While my landscape is lovely, particularly at this time of year, it’s a basic country garden with many old standbys that grow easily and resist rabbit and ground squirrel predation. These include snow-in-summer with its gray foliage and white flowers; candytuft — dark green with white flowers early in the season; bleeding hearts with its fernlike foliage and dangling “hearts” of deep pink; golden yarrow; iris; hardy geranium; penstemon; red hot poker for attracting orioles and hummingbirds; Mexican primrose; catmint that is great for bees and hummingbirds; Russian sage; sulfur-flowered buckwheat, sedums and lace-leaf coreopsis.
Peg has a few of my old standards, but also blue false indigo (Baptisia australis) with a dark blue pea-like flower. This pea family member comes from the eastern states, grows in Midwest too and works well here. Reaching two to three feet in height in full to filtered sun, it tolerates drought and poor soils. It attracts butterflies and resists rabbits.

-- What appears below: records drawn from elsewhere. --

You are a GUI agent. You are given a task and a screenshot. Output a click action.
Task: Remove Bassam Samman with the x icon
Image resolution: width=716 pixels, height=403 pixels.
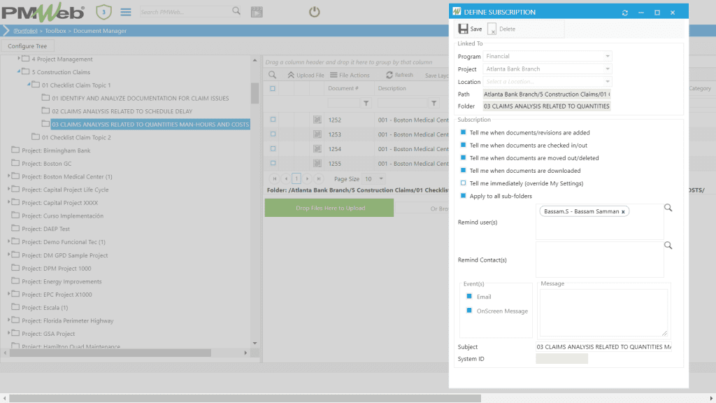(623, 211)

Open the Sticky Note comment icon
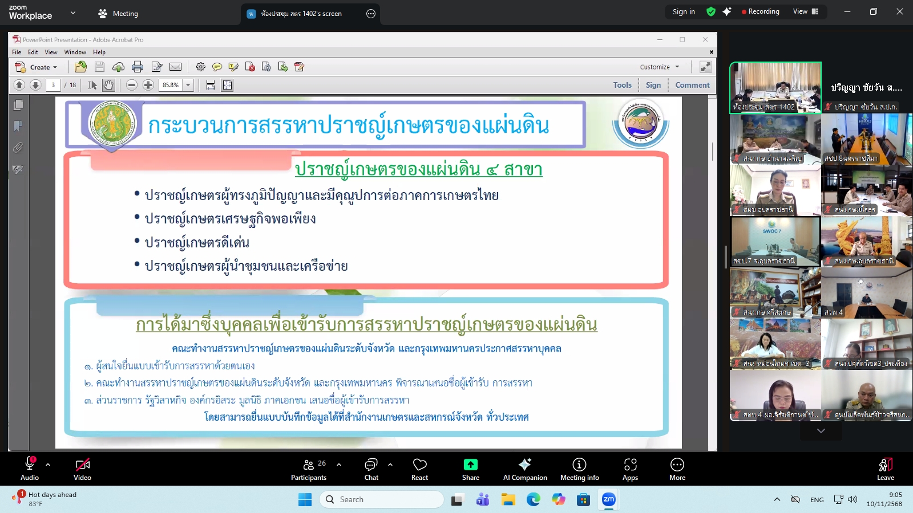217,67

There also was the obedient plant (Physostegia virginiana) with its pink flowers. This is in the mint family and its name “obedient” is misleading because it is an aggressive spreader by roots (rhizomes) or seed. According to the Missouri Botanical Garden, it is “commonly called obedient plant because each individual flower will, upon being pushed in any one direction, temporarily remain in the new position as if it were hinged.” Flowers are pink or white. Supposedly, it grows best in a moist acidic soil, but Peg’s is flourishing on drip even in our alkaline Nevada soil. It attracts hummingbirds and resists deer.

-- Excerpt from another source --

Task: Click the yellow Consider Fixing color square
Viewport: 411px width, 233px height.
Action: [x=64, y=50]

Jerusalem sage (Phlomis species) is a plant with gray foliage and yellow flowers. It grows in full sun with dry to medium well-drained soils. Another member of the mint family, it has fragrant leaves. Its rhizomes spread and so it fills in an area quickly, reaching three feet tall by two feet wide. The lovely flowers are followed by decorative seed-heads that provide fall interest. It is deer resistant.
As you plant this summer, be adventurous. Try something new!
JoAnne Skelly is Associate Professor & Extension Educator, Emerita at University of Nevada Cooperative Extension.